No, I think you're adding something. There was no mention that the building is destroyed on Judgment Day. In fact, Cameron said that it was the site of the Terminator factory where she was built. Thus, it was a perfect place for them to hide the Coltan.


scottykempf said:


> Several points:
> 
> 1. When they showed the video of them appearing in present day, they saw the terminator head. Didn't the head come through later than when they did (That's how I recall it when they showed it in the earlier episode.)


I'm pretty sure the blast that blew up the Terminator in 1999 and the one that opened the portal were nearly simultaneous. It might have been a second or two later, but not minutes. And remember that the video they were watching in this episode that showed the head coming through was filmed at least a few seconds after they got through the time portal, because the kid in the car would have needed time to process what he was seeing, then get his phone out to record it.


scottykempf said:


> 2.) Ok, so they show the Hummer and the truck going through the base security gate. But they never show Sarah, John and "Terminator" go through the gate, nor do they show how they got off the base without detection.

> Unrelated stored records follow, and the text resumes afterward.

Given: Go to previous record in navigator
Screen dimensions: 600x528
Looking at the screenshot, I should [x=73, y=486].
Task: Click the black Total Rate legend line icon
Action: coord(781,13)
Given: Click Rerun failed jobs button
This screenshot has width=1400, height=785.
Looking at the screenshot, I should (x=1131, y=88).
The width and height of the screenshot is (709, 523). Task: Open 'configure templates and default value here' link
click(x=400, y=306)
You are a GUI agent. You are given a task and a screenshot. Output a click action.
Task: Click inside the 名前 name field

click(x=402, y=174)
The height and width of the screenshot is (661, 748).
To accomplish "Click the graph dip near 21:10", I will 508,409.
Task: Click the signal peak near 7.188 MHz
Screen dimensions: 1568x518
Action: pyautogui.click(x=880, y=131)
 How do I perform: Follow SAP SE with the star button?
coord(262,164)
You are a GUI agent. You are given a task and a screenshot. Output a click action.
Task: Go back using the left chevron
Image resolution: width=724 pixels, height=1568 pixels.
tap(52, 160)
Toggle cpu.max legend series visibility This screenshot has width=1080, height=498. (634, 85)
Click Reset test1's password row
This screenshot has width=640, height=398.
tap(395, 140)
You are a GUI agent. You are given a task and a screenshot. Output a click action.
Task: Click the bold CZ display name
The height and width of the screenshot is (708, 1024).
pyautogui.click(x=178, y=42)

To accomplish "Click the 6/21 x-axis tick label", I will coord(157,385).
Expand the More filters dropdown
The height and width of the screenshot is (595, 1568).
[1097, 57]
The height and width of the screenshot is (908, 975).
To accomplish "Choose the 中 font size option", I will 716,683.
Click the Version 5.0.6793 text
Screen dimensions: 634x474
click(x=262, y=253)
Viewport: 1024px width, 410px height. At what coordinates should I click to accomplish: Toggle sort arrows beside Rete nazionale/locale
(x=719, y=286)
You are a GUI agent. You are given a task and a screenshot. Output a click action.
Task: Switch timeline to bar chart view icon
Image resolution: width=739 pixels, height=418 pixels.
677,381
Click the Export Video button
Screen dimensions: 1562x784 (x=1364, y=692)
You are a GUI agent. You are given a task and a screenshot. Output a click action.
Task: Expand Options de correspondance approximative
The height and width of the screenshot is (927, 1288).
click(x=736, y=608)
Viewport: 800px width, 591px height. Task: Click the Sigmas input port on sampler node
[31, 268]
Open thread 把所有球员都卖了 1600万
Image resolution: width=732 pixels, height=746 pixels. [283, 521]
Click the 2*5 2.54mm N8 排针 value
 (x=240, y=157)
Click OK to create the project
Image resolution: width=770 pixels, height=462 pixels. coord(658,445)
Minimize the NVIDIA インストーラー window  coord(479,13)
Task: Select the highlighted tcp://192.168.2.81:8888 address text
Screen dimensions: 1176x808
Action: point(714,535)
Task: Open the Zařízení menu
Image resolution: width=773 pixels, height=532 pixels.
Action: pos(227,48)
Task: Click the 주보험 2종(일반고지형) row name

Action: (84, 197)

As previously pointed out, what would be the point of that? Are we supposed to have such little regard for the heroes of this show that we don't believe they can sneak onto a military shooting range that's bigger than Los Angeles County?


scottykempf said:


> 4.) John doesn't know how to drive stick? WTF? What kind of training is Sarah giving John? Along with other essential skills you would think she would teach him at an early age to drive automatic as well as stick in case they were in a situation where he had to drive away from, I don't know, maybe a TERMINATOR???





MickeS said:


> Another example of writers just throwing in a situation because it'll be a good scene (trying to escape, but can't due to stick shift), not thinking about how it fits in the story as a whole. OF COURSE John should know how to drive stick, but they leave the viewers to come up with an excuse for why he can't.
> Lazy writing at its finest.


Not lazy writing. The kid is supposed to be 16. Regardless of whether he knew how to drive a stick, he probably doesn't have a ton of experience. Haven't you ever gotten in an unfamiliar car and ground the gears a little before figuring out how the clutch and gears interact? It's different with every vehicle, and it would be very different with a deuce-and-a-half like that than any car he's previously been trained on.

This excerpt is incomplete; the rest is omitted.